Tesseract won't run unless you copy the language file to /usr/local/share/tessdata. Which is strange, because it uses it very irregularly. Most of the miss-read results are simple English words: you get "iist" instead of "list", "lf" instead of "if". It makes you wonder how exactly it is applying this language file.
If you use a Mac utility like Textedit, or Word, or Open Office, the spell-checker can find and help you fix these in a matter of moments. But, still, it's irritating, when you have a long document. This software needs to be 'productized'.
So, the actual sequence:
1. go here, and download tesseract-2.03.tar.gz.

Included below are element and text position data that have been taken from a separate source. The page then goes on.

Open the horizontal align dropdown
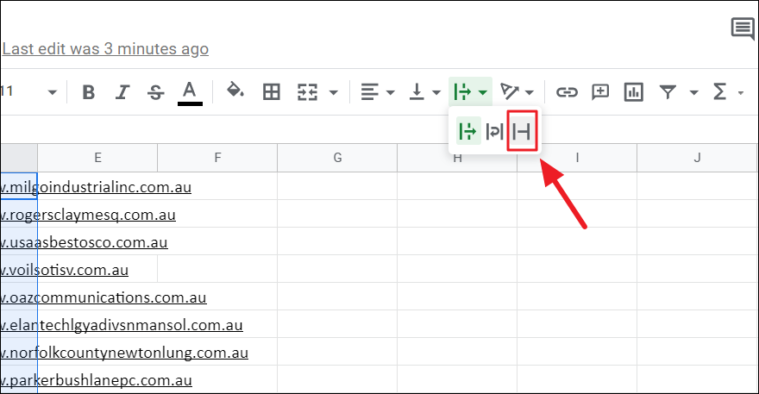(377, 91)
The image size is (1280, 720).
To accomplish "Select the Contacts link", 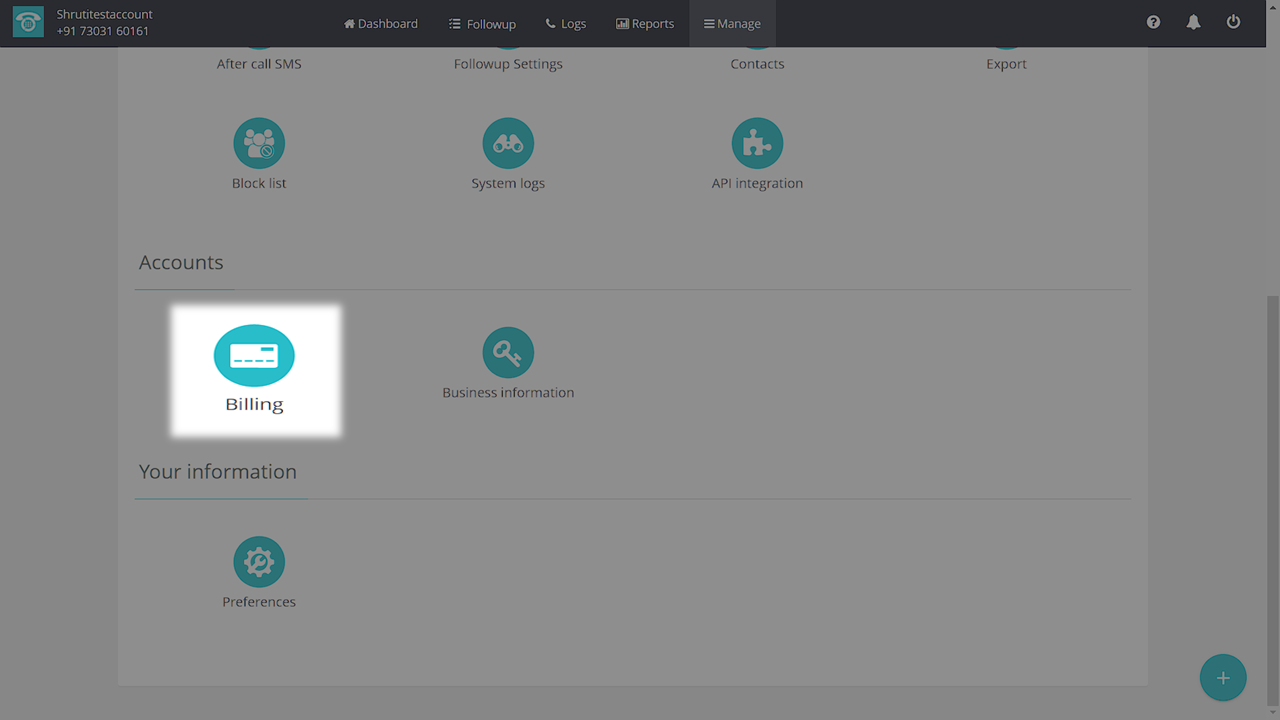I will coord(757,64).
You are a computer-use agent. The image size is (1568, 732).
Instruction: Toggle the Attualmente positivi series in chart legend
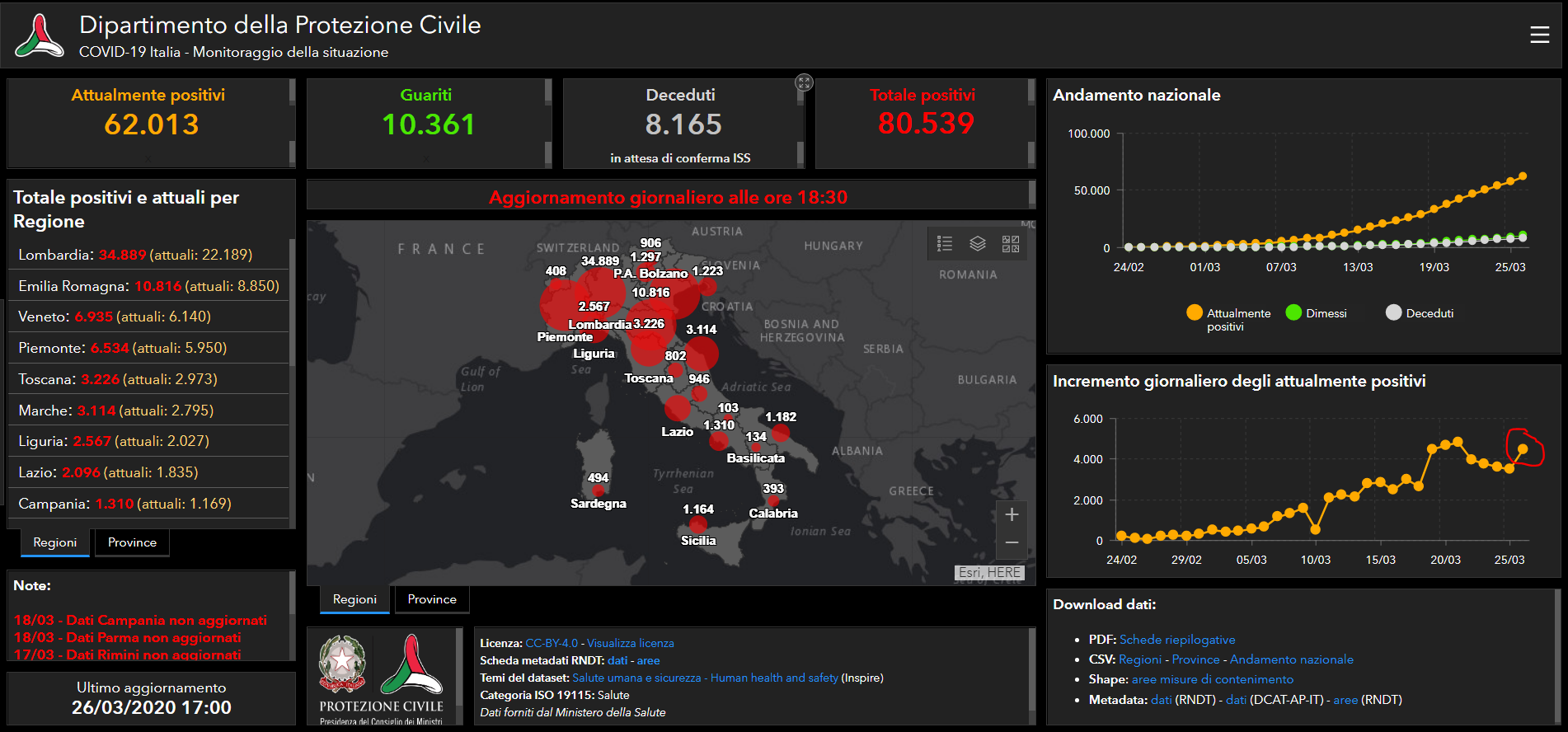(x=1228, y=314)
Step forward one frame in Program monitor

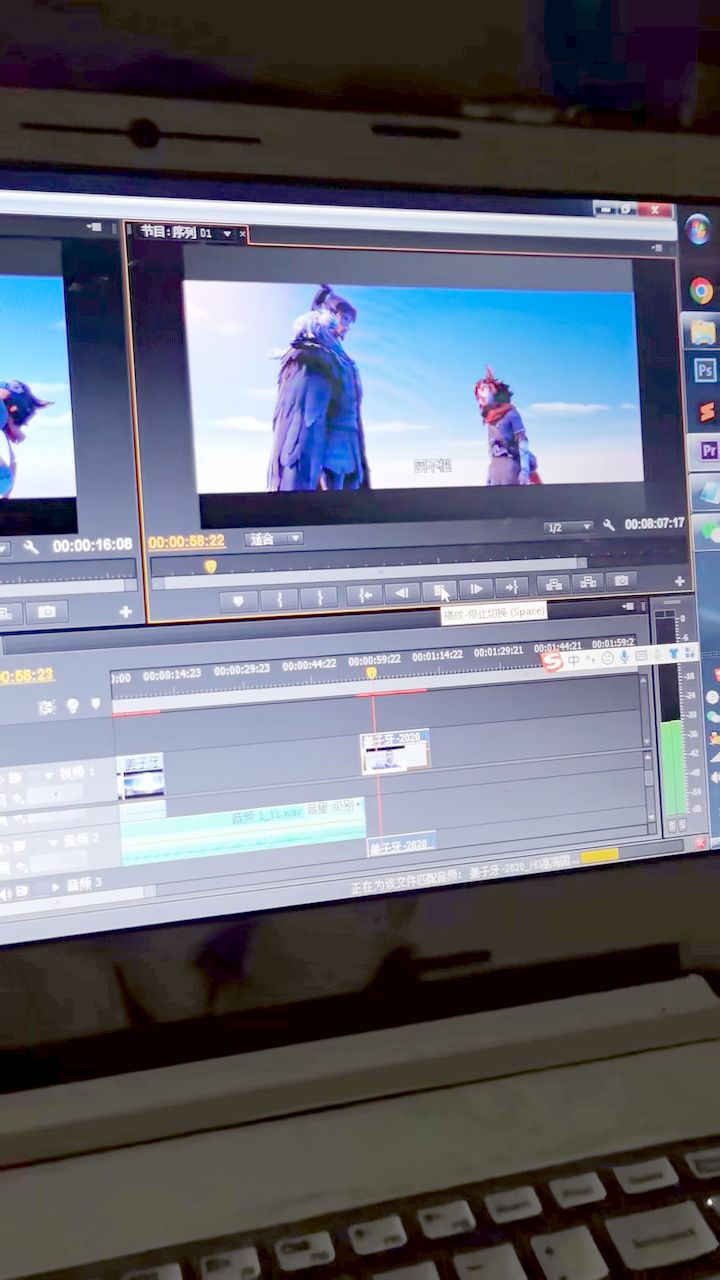[x=475, y=590]
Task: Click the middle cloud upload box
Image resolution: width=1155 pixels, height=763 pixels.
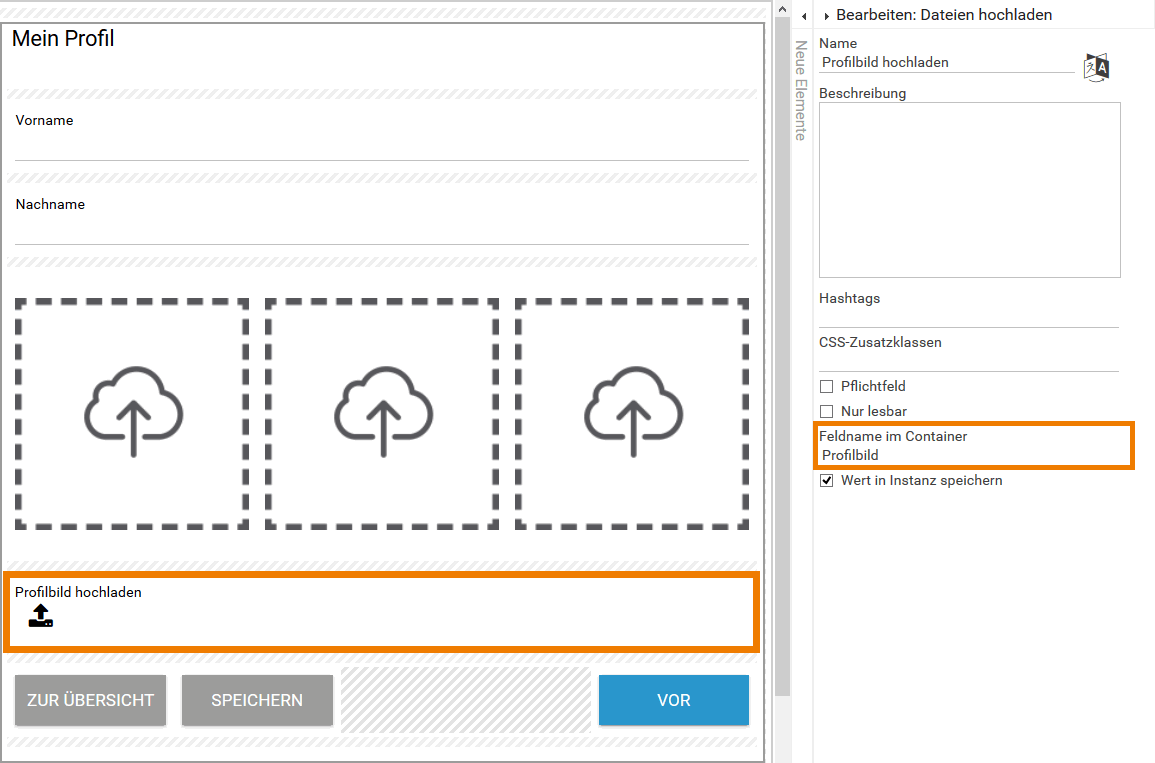Action: [x=382, y=413]
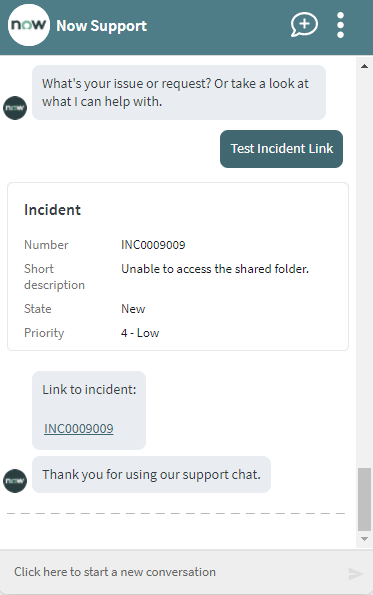Image resolution: width=373 pixels, height=595 pixels.
Task: Click the start a new conversation field
Action: point(178,572)
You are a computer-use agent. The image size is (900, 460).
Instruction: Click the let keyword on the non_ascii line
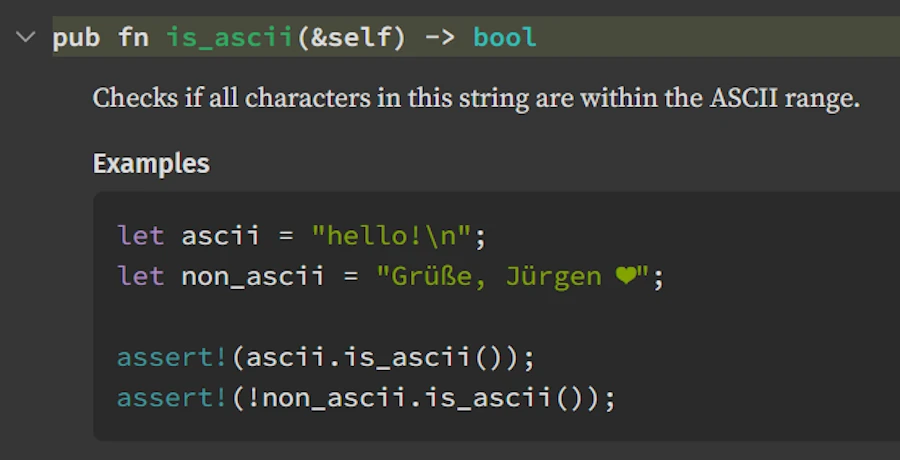coord(140,277)
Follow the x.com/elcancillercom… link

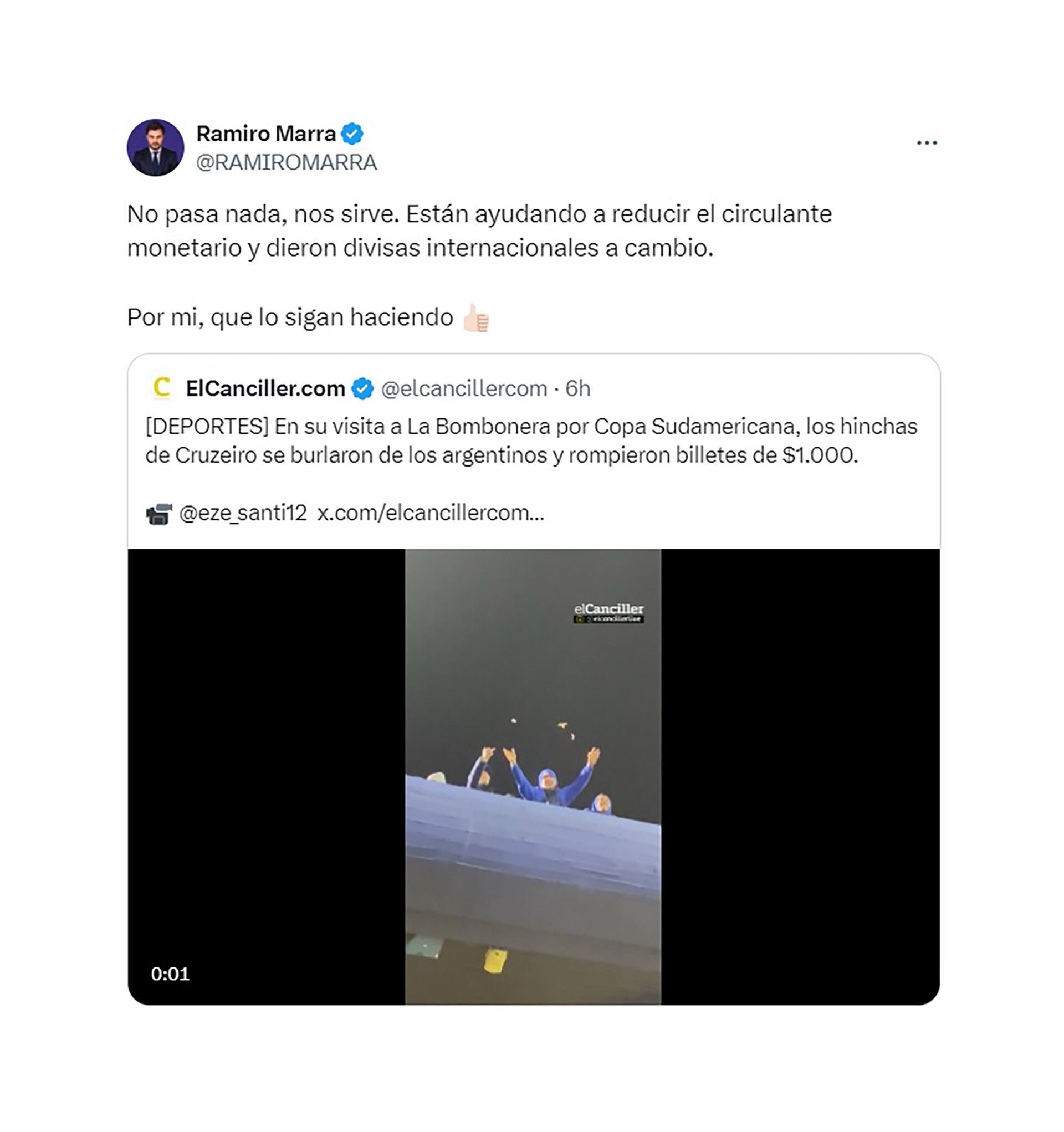tap(431, 513)
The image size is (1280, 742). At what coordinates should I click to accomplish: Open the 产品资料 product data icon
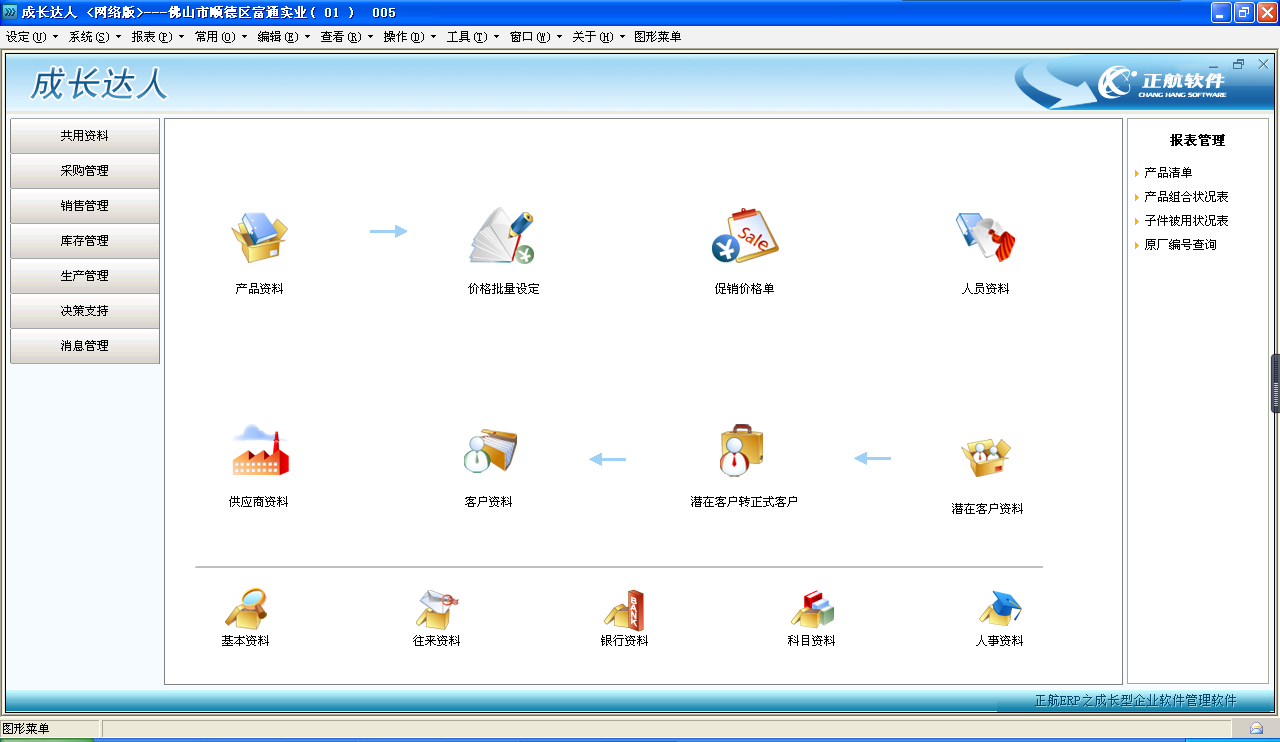259,238
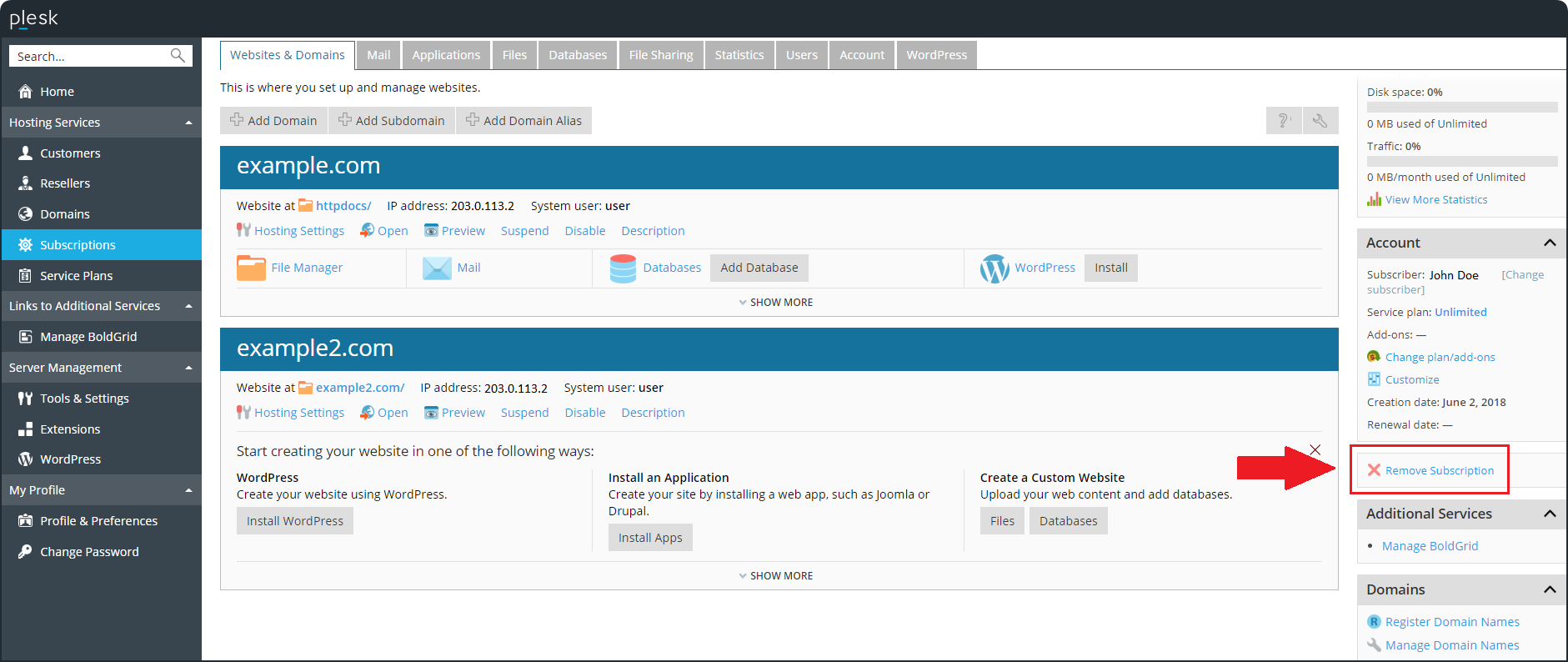Close the website creation suggestions panel
Image resolution: width=1568 pixels, height=662 pixels.
1315,450
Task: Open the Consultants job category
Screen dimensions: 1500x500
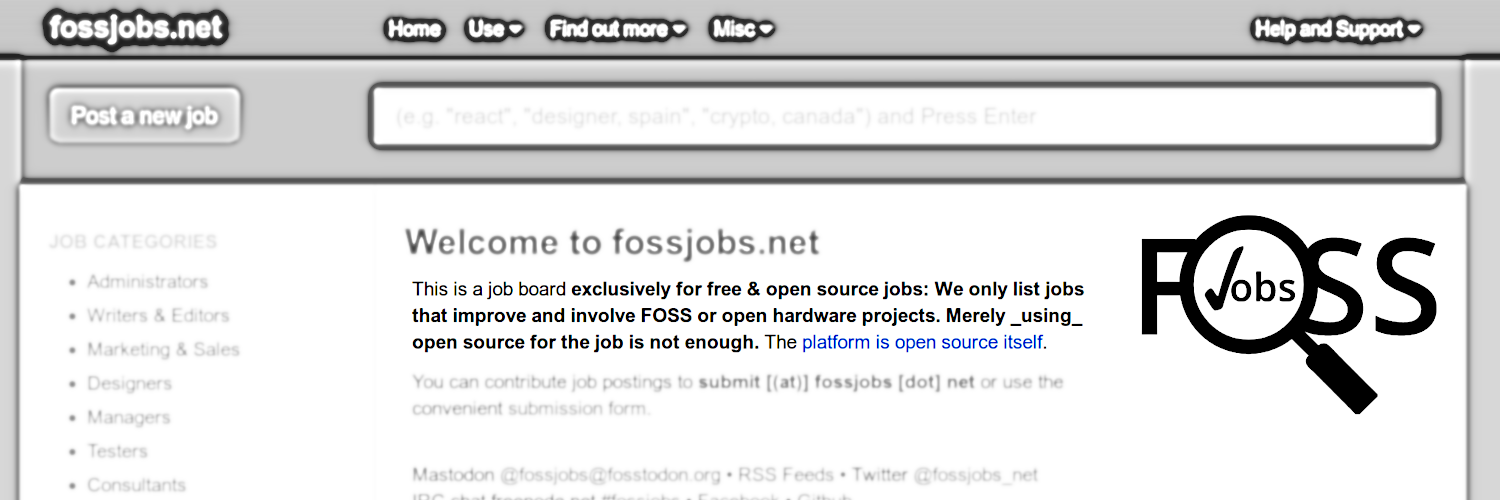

2. In a Terminal window (Applications->Utilities), find your download directory, cd there, and:
: gunzip tesseract-2.03.tar.gz
: tar xvf tesseract-2.03.tar
3. cd to the tesseract-2.03 directory, then:
:./configure
:sudo make
:sudo make install
4. Go back here, and download tesseract-2.00.eng.tar.gz, then, find your download directory, and:
: gunzip tesseract-2.00.eng.tar.gz
: tar xvf tesseract-2.00.eng.tar
: cd tessdata
: sudo bash
: cp * /usr/local/share/tessdata/
Then hit control-d to exit the sudo bash shell.
Make a TIFF file, be sure it has a .tif extension, and then issue a command like this:
tesseract document-image.tif document-results
... and then you'll have text in document-results.txt
Works great. It should come standard with a Mac. With a graphic user interface. And some corrections to the language file use.